周律師等人則安慰喬柳,不會讓他們顛倒黑白。何尋出事前的精神狀況絕無問題,他所做的所有決定都是在清醒理智的狀態下自己簽的字,投行里的心理壓力測試記錄等證據都可以證明。他們一定會幫她打贏官司。
但是,喬柳突然意識到一個最大的問題。
她之前一直抱著指望,總覺得何尋還是會醒來的。只要醒來,他就能重新自己作主了。但她現在不得不面對這樣一個殘酷的事實:醫生說何尋似乎是自己潛意識里拒絕醒來,那么,他可能就真的不會再醒來了。

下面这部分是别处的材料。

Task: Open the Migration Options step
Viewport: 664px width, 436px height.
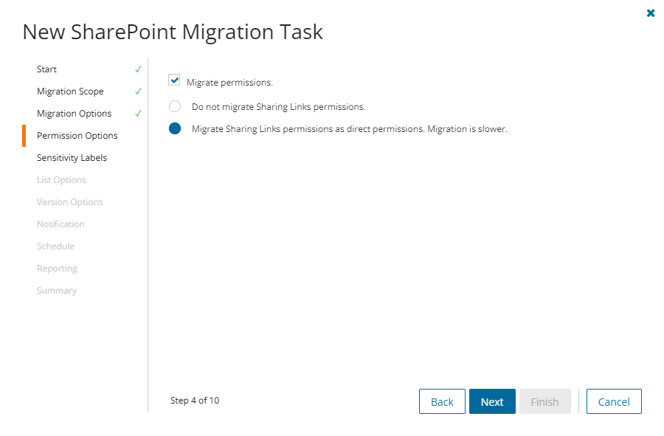Action: [x=75, y=114]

他不再醒來,真變成了植物人,那就只有他的父母擁有監護權,后半生全由他父母作主。他父母想把他送到什么醫院就送到什么醫院。不允許她見他,她就再也見不到。
她即使打贏了官司,也只不過是能保住財產而已,何尋還在他們手上。
而且,若是她打贏了官司,他們更不會讓她再見何尋。
那么,她保住那些財產又有什么用呢?
喬柳心力交瘁地去找何岸:“哥,我不和他們打官司了。我心甘情愿把財產全給他們吧。只要他們把何尋的監護權轉讓給我。把人給我。”

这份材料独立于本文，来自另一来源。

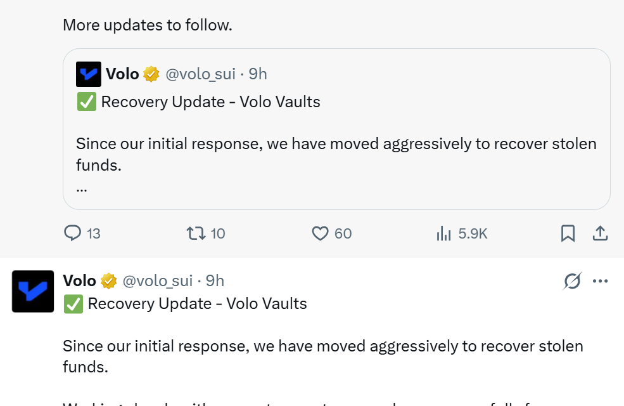Click the Volo display name in the quoted tweet
This screenshot has height=406, width=624.
122,74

“不可能的。”何岸搖頭道,“你給他們錢,讓他們把昏迷不醒的兒子的監護權轉讓給你,這叫什么事,販賣人口嗎?他們家怎么著都是要臉的,做不出這么被人戳脊梁骨的事。即使他媽媽心里很想,他爸也絕不可能同意,他不可能把自己親兒子賣給你換錢的。”
何岸的情緒也消沉至谷底,他為何尋的事奔忙了這么多天,到頭來竟然是這么個讓人悲傷的結果。陸未晞的事又讓他痛徹心扉,什么精神都沒了。他意興闌珊地勸道:“小喬,算了吧。宋家那些人不能理解小尋的做法,都認為他是得了精神病才會在婚前就把財產轉給你,但我能理解。他真不愧是我的兄弟,我們其實是同一種人,愛上一個人的時候沒別的表達方式,就是恨不得把自己所有的、好的東西,都給她。小尋這樣對你,我知道他真的非常愛你。我不知道他為什么不想再醒過來了,但我想他一定還是希望你下半輩子好好的。你還年輕,路還很長,他不能陪你了,這是你們沒緣分。你拿好他送你的東西,自己下半輩子好好的過吧。”
喬柳淚流滿面,只迸出一個字:“不。”
她搖搖晃晃地獨自走進玻璃花園,只見黛藍色夜幕低垂,星月柔光依舊皎潔,腳下的北京城金堆銀砌,星羅棋布,萬家燈火。
回想起當初和何尋還不是情侶的時候,第一次坐在這里吃飯,也是沐浴著這樣的星光,她向他報告尋花問柳的經營情況,夢想以后能開到全國連鎖。何尋微笑著說,會有那么一天的。
現在真的可以了,何尋所有資產的半壁江山居然都已經在她手里,愛開多少家都沒問題。